THE TASK:
Once the line containing "This screenshot has" is found in the material below, it and every line after it should be transcribed exactly, with pictures left out and nothing added.

EXERCISE MATERIAL:
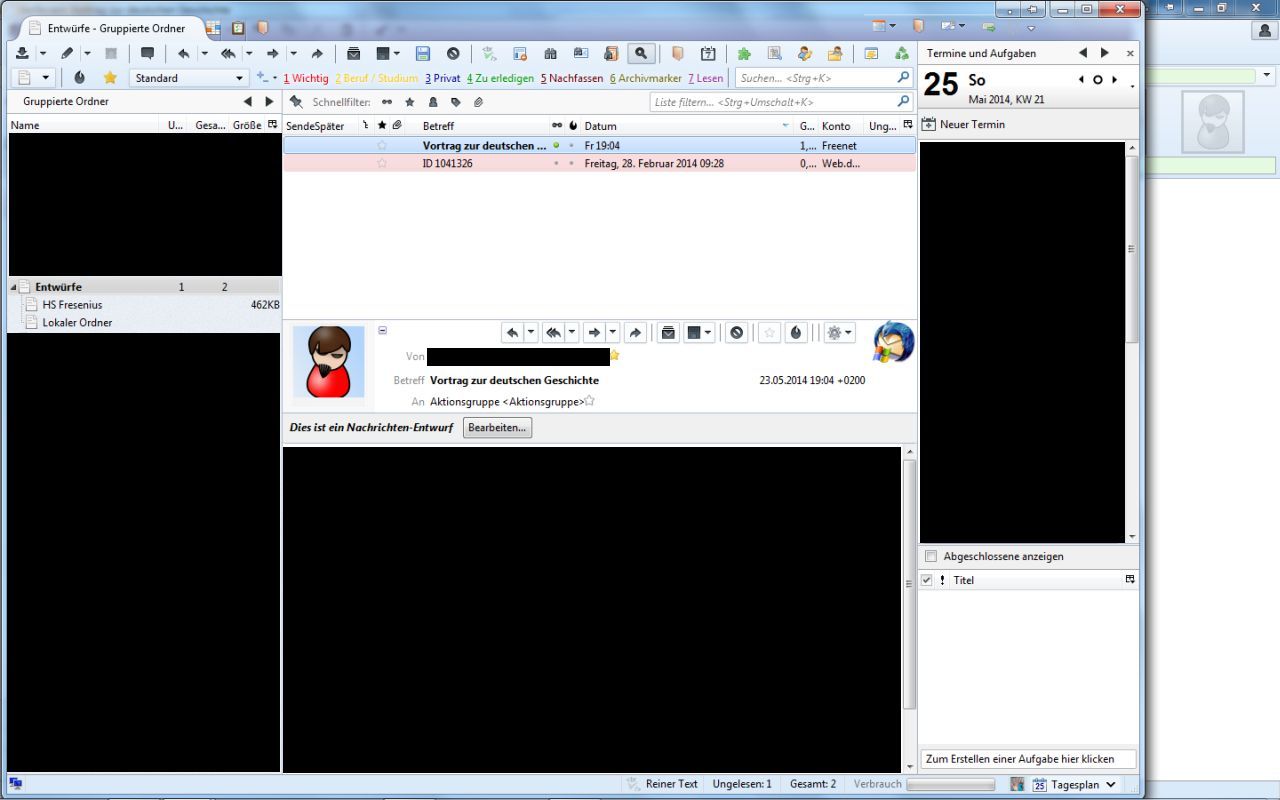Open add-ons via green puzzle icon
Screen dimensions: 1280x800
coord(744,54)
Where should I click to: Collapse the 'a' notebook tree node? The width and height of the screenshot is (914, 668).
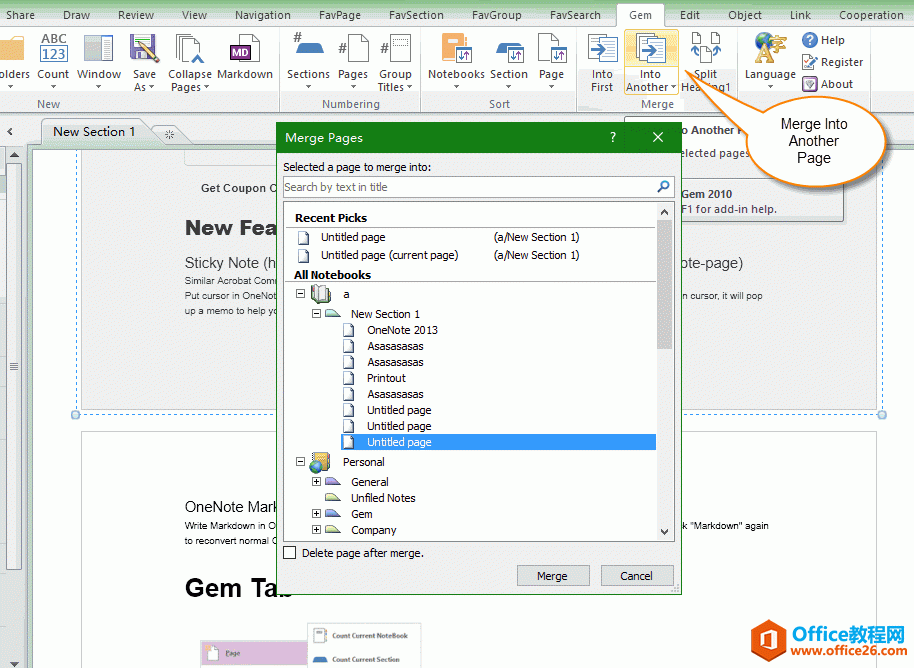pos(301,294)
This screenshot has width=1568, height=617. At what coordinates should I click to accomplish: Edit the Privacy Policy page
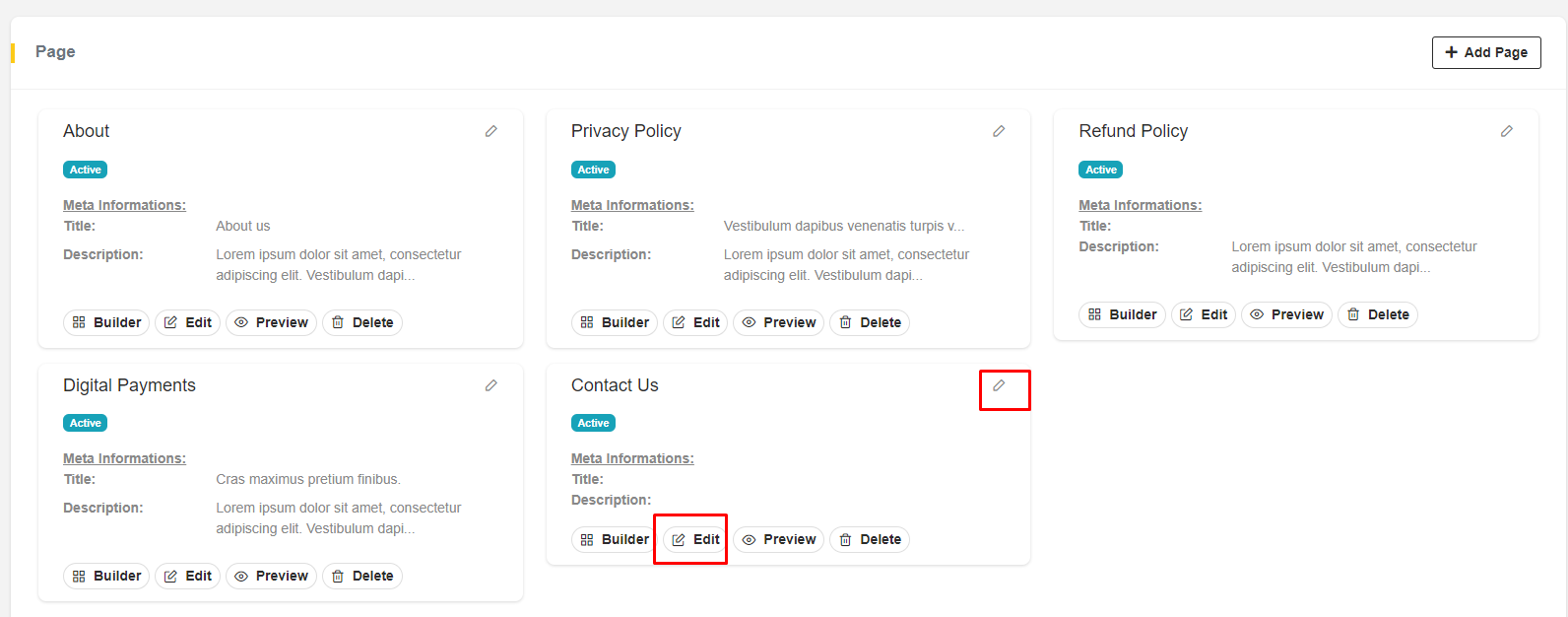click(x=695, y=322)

RESULT FOR THIS TASK:
This screenshot has width=1568, height=617. At what coordinates should I click to accomplish: Edit the Privacy Policy page
click(x=695, y=322)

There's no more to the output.